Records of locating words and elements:
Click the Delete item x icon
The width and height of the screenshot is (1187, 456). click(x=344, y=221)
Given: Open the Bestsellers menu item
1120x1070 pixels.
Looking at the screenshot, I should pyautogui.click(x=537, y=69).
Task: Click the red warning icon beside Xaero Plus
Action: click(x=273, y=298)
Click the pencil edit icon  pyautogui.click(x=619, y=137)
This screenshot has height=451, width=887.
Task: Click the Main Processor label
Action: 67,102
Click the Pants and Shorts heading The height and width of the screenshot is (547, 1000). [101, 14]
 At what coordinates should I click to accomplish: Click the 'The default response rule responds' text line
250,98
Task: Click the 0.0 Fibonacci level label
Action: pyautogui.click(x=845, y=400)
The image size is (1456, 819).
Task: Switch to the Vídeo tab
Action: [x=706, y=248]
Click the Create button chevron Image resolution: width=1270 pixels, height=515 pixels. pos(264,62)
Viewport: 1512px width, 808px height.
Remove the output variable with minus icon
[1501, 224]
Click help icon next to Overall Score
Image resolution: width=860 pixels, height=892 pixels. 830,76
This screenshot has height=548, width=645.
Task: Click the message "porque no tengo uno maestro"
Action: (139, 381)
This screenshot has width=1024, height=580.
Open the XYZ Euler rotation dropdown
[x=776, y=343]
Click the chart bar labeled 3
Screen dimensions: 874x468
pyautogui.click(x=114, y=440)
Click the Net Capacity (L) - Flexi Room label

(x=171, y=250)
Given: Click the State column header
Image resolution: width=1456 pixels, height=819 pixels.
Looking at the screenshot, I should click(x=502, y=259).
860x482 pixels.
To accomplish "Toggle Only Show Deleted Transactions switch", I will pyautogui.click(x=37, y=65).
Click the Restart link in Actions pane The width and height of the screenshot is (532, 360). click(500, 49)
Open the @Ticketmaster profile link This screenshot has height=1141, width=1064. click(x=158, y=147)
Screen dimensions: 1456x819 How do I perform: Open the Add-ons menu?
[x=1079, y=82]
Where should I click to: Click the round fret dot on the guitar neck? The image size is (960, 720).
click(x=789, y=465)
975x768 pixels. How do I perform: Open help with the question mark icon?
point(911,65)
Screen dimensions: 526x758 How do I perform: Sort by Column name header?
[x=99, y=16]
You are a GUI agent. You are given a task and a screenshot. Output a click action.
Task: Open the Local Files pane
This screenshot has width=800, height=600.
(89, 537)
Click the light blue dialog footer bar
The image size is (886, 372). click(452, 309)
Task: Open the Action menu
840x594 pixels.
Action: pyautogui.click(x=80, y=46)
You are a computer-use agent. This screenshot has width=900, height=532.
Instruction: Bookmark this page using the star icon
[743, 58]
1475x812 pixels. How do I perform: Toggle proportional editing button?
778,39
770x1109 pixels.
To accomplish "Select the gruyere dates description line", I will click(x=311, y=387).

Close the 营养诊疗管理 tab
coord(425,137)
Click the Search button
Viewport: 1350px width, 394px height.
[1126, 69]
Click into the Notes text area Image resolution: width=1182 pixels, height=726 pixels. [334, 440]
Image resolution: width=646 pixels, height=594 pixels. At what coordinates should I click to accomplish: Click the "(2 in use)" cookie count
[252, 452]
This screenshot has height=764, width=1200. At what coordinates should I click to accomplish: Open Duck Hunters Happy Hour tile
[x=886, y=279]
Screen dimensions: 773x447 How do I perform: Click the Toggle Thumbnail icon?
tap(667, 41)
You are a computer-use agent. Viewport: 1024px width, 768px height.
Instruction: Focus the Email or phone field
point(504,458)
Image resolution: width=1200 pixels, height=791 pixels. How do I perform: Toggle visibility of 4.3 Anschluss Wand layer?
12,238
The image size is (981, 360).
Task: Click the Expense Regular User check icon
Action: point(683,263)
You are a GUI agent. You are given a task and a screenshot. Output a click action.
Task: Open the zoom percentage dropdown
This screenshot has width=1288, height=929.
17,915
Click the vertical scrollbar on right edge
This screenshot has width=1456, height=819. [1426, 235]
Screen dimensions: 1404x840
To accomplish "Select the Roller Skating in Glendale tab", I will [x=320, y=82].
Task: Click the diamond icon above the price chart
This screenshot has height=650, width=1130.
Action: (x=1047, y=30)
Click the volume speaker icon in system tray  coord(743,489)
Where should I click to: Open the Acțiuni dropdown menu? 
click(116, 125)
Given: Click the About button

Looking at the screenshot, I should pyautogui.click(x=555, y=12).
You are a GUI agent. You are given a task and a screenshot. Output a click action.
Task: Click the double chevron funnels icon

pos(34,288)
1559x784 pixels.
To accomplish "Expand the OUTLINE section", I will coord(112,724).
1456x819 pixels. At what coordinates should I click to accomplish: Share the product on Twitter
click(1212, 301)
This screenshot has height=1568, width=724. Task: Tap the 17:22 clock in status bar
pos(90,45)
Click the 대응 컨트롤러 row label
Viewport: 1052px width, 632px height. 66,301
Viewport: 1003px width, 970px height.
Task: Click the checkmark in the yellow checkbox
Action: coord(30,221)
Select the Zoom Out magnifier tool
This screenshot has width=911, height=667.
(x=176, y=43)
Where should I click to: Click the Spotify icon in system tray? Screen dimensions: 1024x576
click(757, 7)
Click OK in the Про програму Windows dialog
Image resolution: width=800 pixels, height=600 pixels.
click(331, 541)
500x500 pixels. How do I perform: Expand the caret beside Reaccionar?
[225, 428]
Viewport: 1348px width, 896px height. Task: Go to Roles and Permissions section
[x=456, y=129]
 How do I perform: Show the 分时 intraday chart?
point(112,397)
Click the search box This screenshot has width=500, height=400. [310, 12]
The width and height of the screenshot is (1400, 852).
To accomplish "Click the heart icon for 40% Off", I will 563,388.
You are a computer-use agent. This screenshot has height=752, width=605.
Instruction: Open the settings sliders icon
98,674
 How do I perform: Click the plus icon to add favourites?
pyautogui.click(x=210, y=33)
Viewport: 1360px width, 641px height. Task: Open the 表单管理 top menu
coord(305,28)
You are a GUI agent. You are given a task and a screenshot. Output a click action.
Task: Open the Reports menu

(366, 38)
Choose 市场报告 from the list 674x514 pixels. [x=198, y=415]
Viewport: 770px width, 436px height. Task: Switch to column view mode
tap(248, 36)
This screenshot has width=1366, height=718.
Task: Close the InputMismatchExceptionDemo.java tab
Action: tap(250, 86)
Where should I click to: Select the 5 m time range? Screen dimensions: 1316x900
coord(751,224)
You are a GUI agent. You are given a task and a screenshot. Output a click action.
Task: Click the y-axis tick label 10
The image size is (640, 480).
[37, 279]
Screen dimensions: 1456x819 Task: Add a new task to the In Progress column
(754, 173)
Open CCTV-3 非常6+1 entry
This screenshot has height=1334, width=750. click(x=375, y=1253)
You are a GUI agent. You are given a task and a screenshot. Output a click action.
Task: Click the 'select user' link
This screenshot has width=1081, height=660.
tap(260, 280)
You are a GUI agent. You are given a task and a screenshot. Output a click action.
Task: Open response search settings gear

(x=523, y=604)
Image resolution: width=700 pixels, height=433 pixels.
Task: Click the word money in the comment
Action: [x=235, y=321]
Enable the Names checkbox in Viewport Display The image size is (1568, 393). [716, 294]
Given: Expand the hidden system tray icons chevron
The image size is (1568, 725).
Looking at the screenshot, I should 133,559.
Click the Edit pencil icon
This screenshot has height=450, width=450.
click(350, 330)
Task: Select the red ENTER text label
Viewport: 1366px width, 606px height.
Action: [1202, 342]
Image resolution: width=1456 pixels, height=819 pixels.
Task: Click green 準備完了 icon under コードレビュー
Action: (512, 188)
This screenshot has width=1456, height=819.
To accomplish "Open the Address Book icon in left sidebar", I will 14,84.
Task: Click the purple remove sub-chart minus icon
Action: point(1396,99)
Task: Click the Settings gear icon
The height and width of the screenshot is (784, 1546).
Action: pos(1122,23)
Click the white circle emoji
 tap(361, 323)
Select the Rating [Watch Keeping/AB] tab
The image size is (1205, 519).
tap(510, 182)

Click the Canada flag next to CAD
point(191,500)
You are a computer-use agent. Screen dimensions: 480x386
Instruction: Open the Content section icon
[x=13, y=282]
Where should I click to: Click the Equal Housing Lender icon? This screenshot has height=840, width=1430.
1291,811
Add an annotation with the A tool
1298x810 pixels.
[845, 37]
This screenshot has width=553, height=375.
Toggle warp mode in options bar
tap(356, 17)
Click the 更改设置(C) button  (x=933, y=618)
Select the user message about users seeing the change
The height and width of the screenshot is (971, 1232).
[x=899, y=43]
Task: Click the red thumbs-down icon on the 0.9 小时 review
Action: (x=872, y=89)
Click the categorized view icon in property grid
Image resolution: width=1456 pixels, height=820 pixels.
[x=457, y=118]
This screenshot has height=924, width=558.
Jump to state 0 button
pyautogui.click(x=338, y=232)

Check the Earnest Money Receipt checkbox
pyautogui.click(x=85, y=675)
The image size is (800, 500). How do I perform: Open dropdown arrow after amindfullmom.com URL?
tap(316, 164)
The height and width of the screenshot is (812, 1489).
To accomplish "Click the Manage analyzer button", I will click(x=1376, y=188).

## Exercise description:
From the line with "How do I perform: Show" up to and including the line with "Click the search box", rewrite the records with "search box" replaced by "search field", leaving everything else unchanged.

## Output of the exercise:
 How do I perform: Show the 分时 intraday chart?
point(112,397)
Click the search field This screenshot has width=500, height=400. [310, 12]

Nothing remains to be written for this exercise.